■ **What is expected**
Locate each row below that contains the word "icon", and copy those rows in full.

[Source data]
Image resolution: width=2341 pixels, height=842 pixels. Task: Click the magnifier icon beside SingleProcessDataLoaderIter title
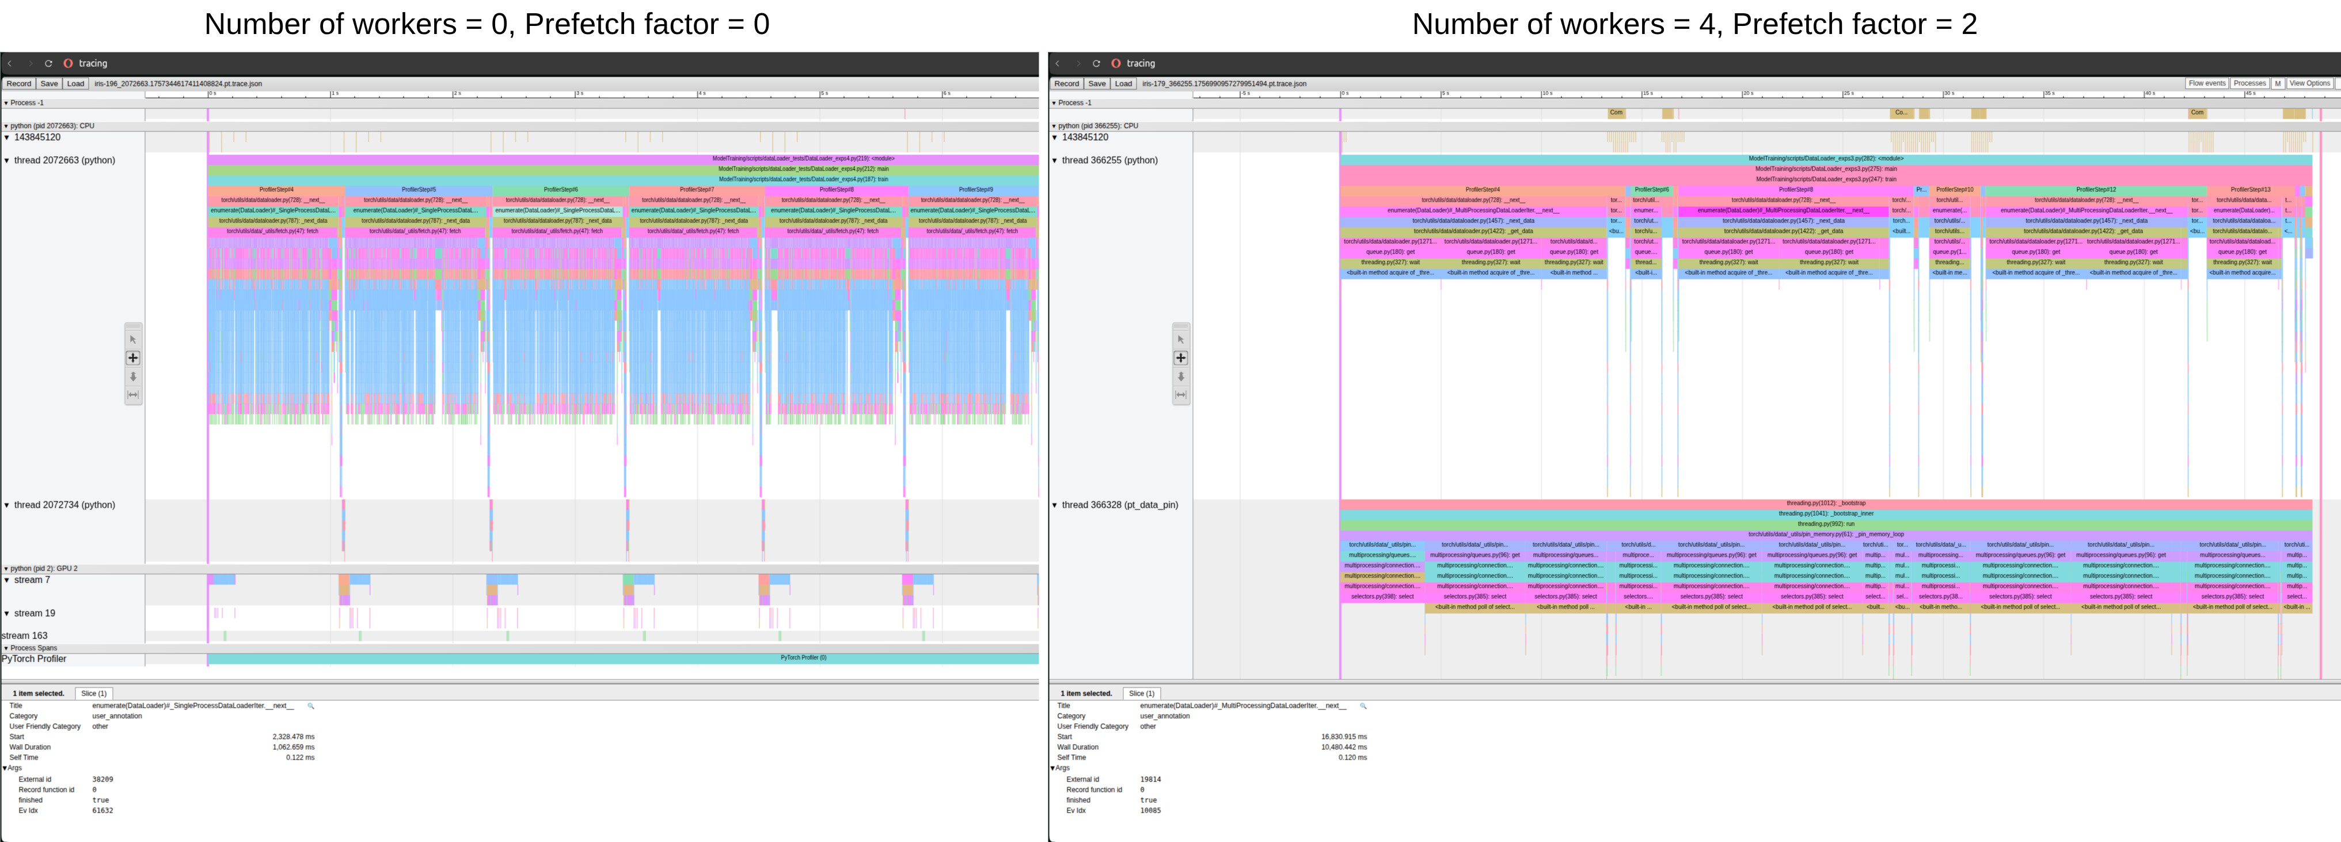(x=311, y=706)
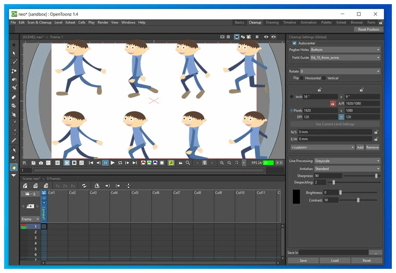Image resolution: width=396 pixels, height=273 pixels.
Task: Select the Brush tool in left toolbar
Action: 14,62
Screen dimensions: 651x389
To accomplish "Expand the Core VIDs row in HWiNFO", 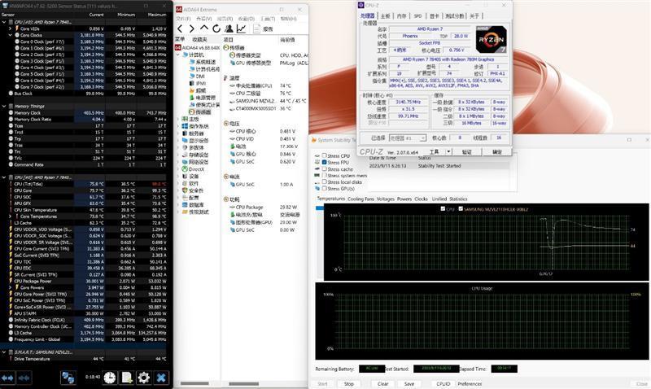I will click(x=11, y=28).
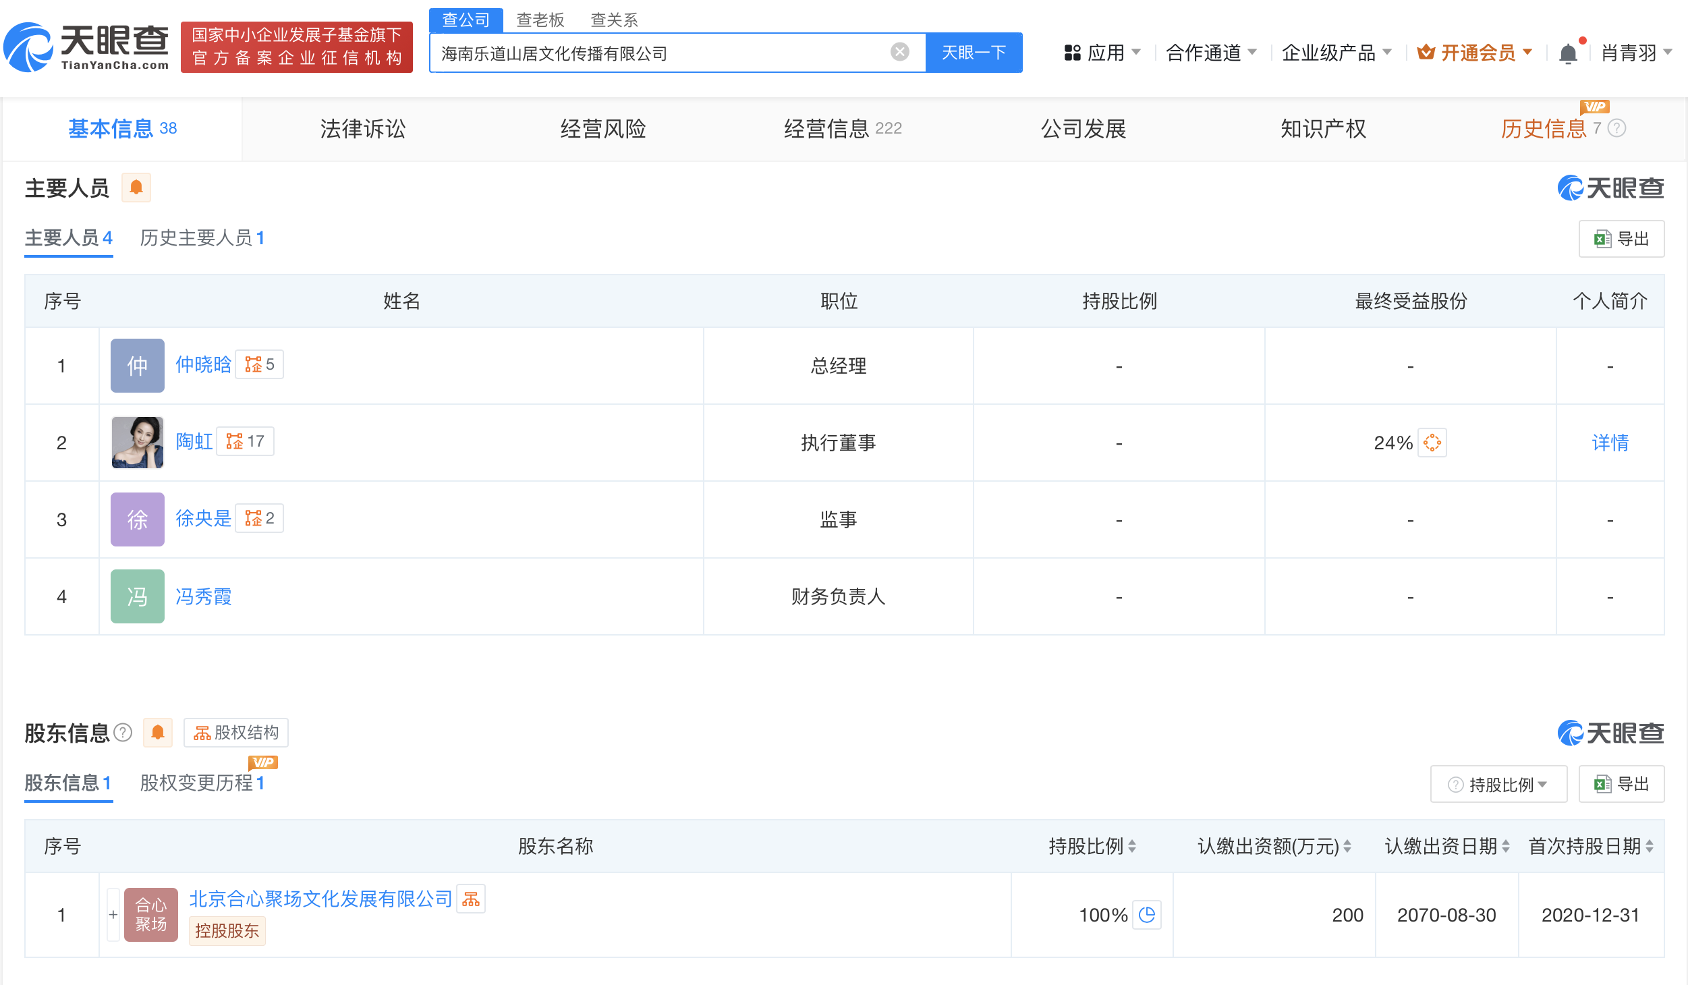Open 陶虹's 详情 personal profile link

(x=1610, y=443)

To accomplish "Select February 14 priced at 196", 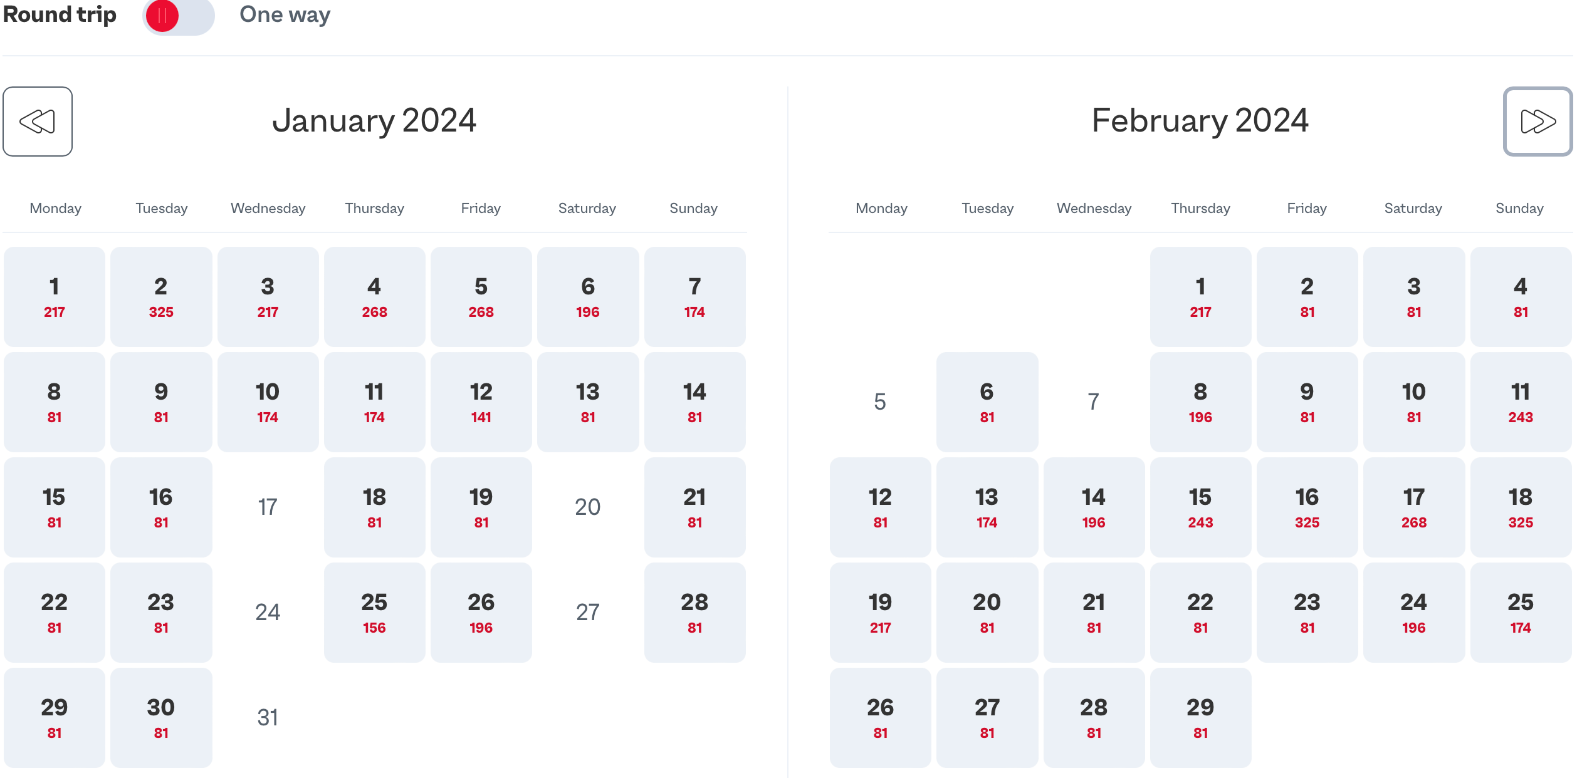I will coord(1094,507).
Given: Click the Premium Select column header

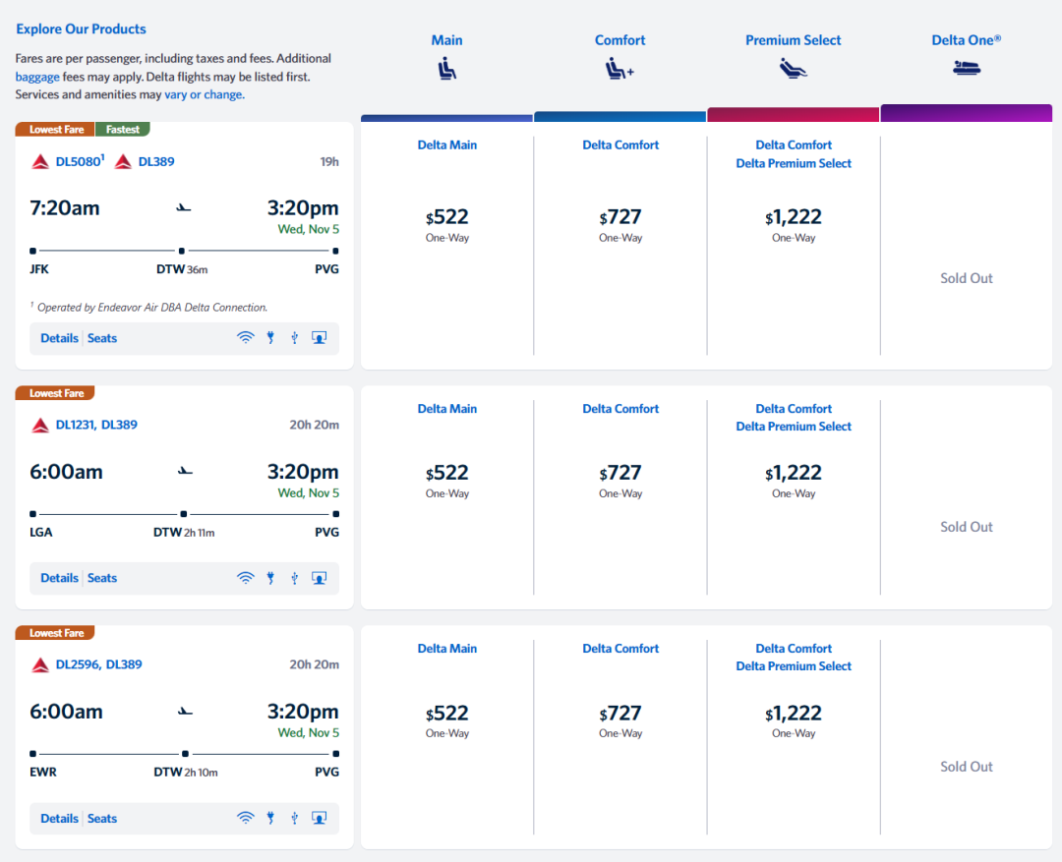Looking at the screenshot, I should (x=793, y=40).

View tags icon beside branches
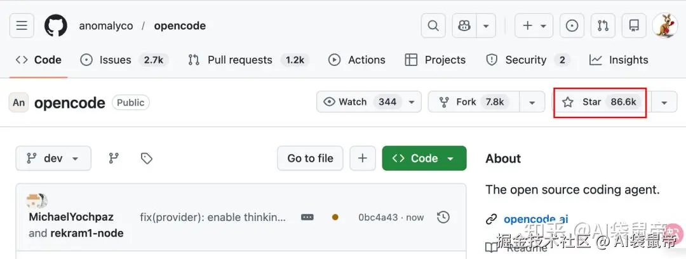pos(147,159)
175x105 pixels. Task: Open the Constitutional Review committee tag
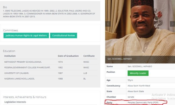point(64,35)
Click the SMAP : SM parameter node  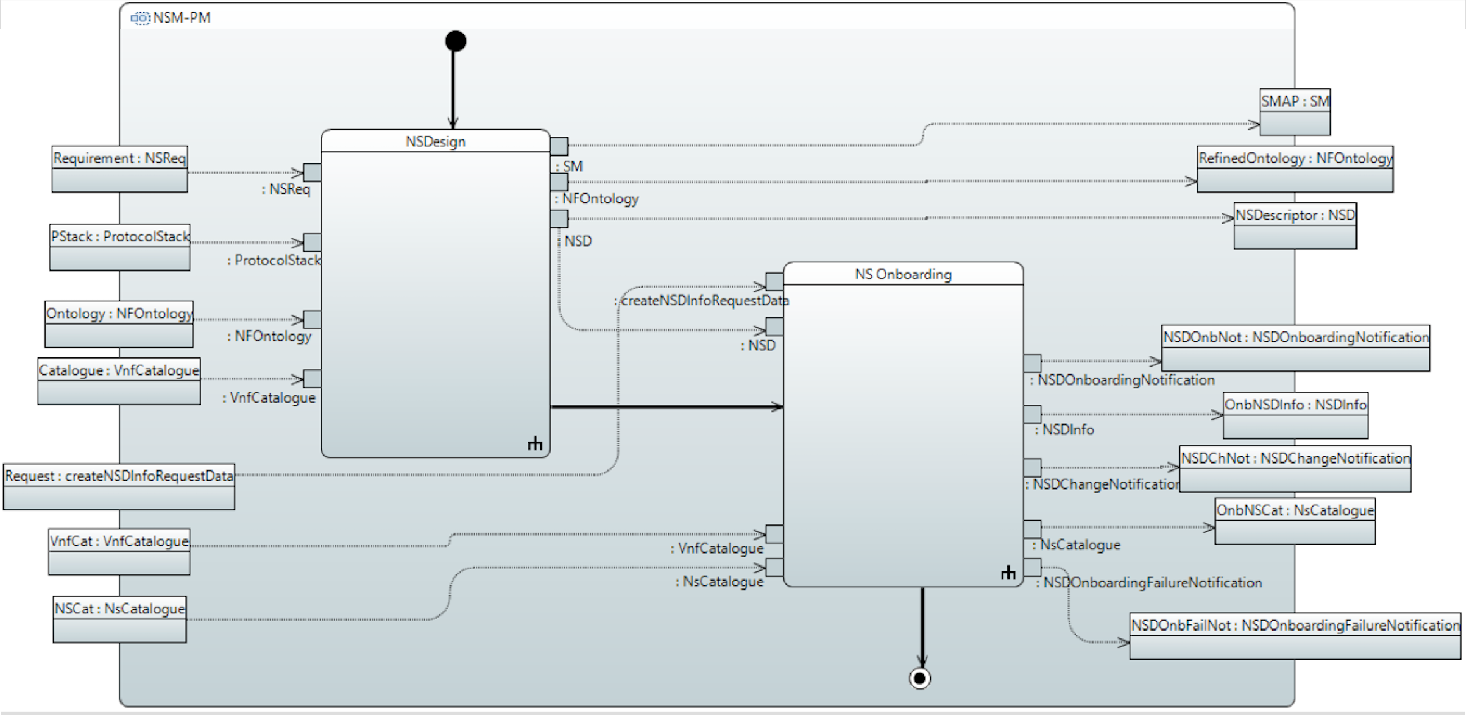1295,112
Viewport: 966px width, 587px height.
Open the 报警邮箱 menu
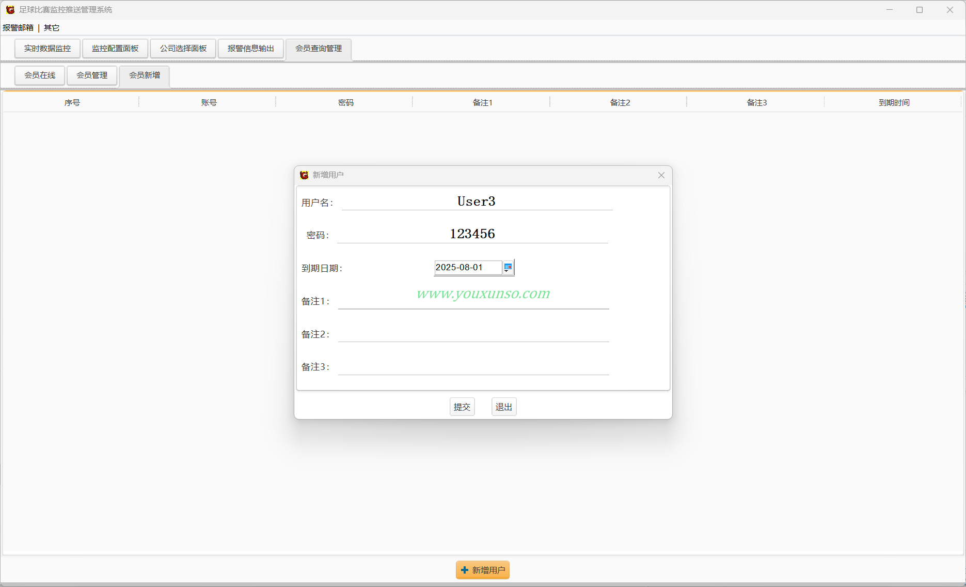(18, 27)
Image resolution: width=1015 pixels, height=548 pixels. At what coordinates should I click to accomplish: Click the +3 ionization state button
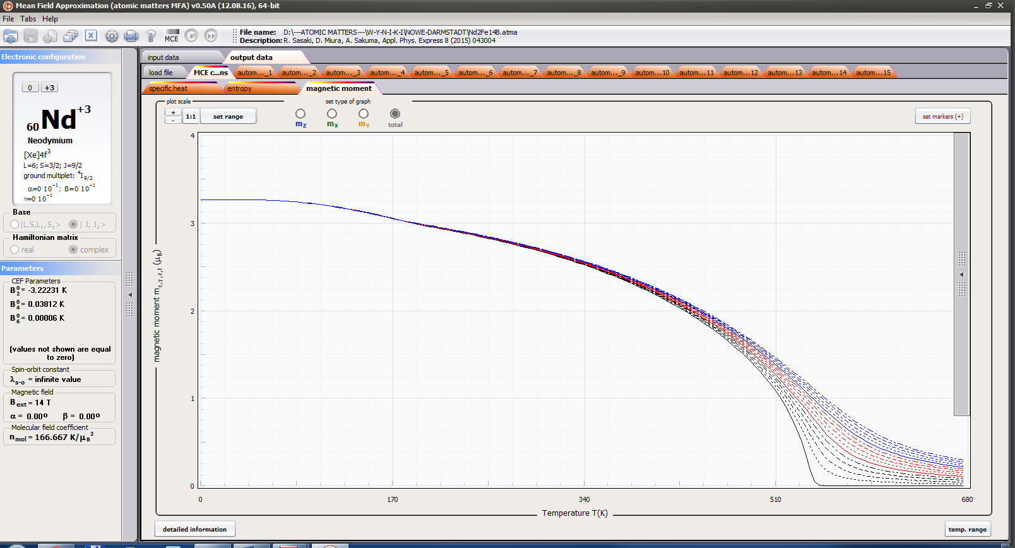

■ **Full answer**
Image resolution: width=2341 pixels, height=842 pixels. Task: Click the magnifier icon beside SingleProcessDataLoaderIter title
View tags icon beside branches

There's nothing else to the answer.